O Tratado de Versalhes e o fim da Primeira Guerra Mundial.

Início das negociações do Tratao de Versalhes, em Paris. Imagem: Helen Johns Kirtland (1890-1979) and Lucian Swift Kirtland (died 1965) (US National Archives

Quando a 11 de novembro de 1918, às 16h, Georges Clemenceau, chefe do governo da França, leu para o parlamento francês os termos do armistício, descortinando para o mundo a vitória Aliada sobre uma já impotente Alemanha, as ruas das grandes cidades dos países Aliados foram tomadas por populares festejando o fim da guerra e a derrota alemã. Em todos os países e em todos os cantos do mundo, a vitoria dos Aliados foi recebida com grande euforia. No entanto, era hora de contar os mortos e ajustar os termos da paz, que aliás, duraria pouco.

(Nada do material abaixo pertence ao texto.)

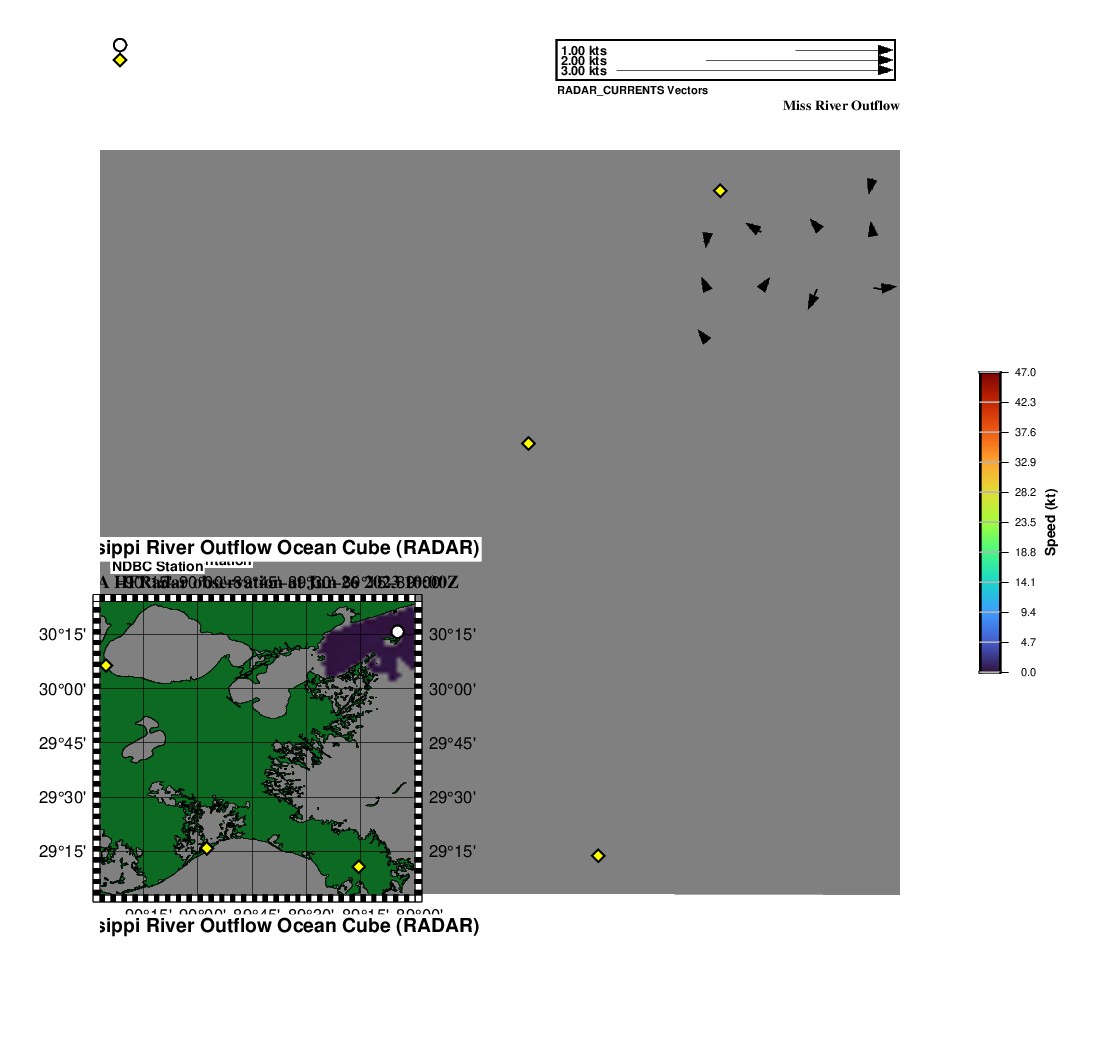Screen dimensions: 1100x1050
Task: Click the 3.00 kts vector scale label
Action: pyautogui.click(x=583, y=71)
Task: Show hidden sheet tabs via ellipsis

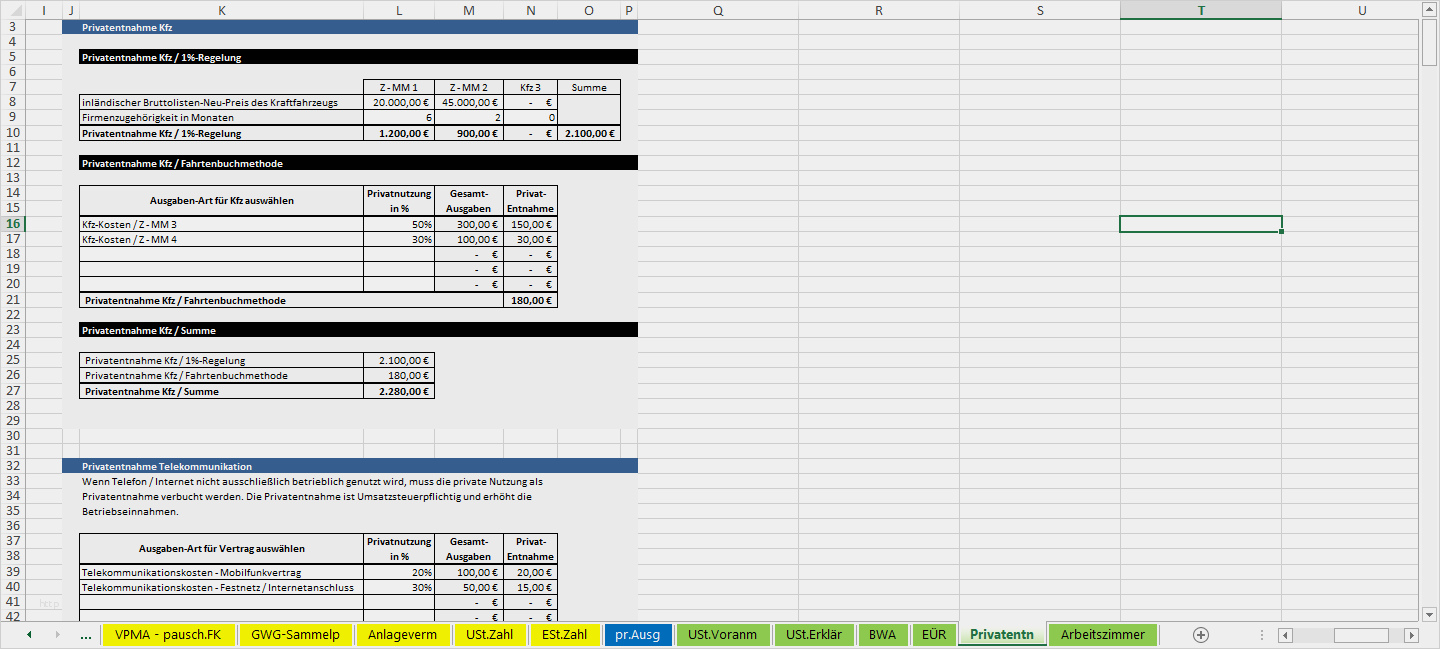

A primeira plenária da Conferência de Paz se reuniu à 18 de janeiro de 1919, em Paris, com a presença das principais nações vencedoras, França, Grã-Bretanha, Itália, Estados Unidos, além de representação do Japão e demais países Aliados e Associados nos esforços de guerra. A Rússia, que havia feito a paz em separado com a Alemanha, saindo da guerra em 1917, não teve representação na Conferência. Ali, buscaram o consenso sobre os principais pontos do Tratado, mediante a reflexão dos Catorze Pontos de Wilson, debatendo, entre idas e vindas:

  • A devolução da Alsácia-Lorena a França;
  • A abertura de uma saída ao mar para a Polônia, por meio de um corredor em território alemão ao porto de Danzig;
  • A redistribuição das colônias alemãs entre os vencedores;
  • O desarmamento do exército alemão, reduzido a uma pequena força profissional, sem recrutamento;
  • A redução da marinha alemã a uma frota do tamanho da frota sueca, sem submarinos;
  • A continuidade da ocupação da Renânia, até que seu destino fosse decidido a longo prazo;
  • A responsabilização formal da Alemanha pelas custos e prejuízos da guerra aos países aliados;
  • A formação de uma Liga das Nações.

Enfim,

“O Tratado reconhecia que as diminuições permanentes dos recursos da Alemanha decorrentes de cláusulas territoriais […] a deixariam incapaz de fazer uma reparação completa da destruição que causara na guerra, mas obrigava o país a pagar por todos os danos causados à população civil das Potências Aliadas e Associadas e à sua propriedade durante o período de beligerância, com a conta total da reparação a ser determinada em uma data posterior (finalmente, fixada em 1921, em 132 bilhões de marcos de ouro ou 34 bilhões de dólares dos Estados Unidos). Por fim, o Tratado incluiu a seguinte cláusula de culpa de guerra, consagrado no artigo 231: A Alemanha aceita sua própria responsabilidade e de seus aliados por causar todas as perdas e danos que os governos Aliados e Associados  e seus cidadãos foram submetidos como consequência da guerra que lhes foi imposta pela agressão da Alemanha e seus aliados.” (SONDHAUS, 2015, p. 501)

Os alemães só tiveram acesso aos termos finais do Tratado em maio de 1919 e protestaram veementemente contra as humilhantes condições a que estavam sendo submetidos. No entanto, não lhes restou saída, senão a aceitação, sob ameaças da retomada das hostilidades e eventual invasão de Berlim pelas forças Aliadas. A 28 de junho daquele mesmo ano, exatamente cinco anos após o Atentado de Sarajevo, o governo alemão capitulou definitivamente ante os Aliados e assinou o Tratado, no salão dos Espelhos do Palácio de Versalhes, onde quarenta e oito anos antes, vitorioso sobre a França, Otto von Bismarck selava a Unificação Alemã, consagrando Guilherme I rei da Alemanha.

Para as nações vitoriosas, o Tratado de Versalhes significava a solução encontrada para uma paz duradora, a história, no entanto, provou o contrário. Vinte e um anos após a aceitação do Tratado, a Alemanha estava revigorada, pronta para por por terra a tentativa fracassada de paz no mundo. Nas palavras do historiador inglês, Eric Hobsbawn:

“por fim, as potências vitoriosas buscavam desesperadamente o tipo de acordo de paz que tornasse impossível outra guerra como a que acabara de devastar o mundo e cujos efeitos retardados estavam por toda a parte. Fracassaram da forma mais espetacular. Vinte e um anos depois o mundo estava de novo em guerra” (HOBSBAWN, 1994, P.40).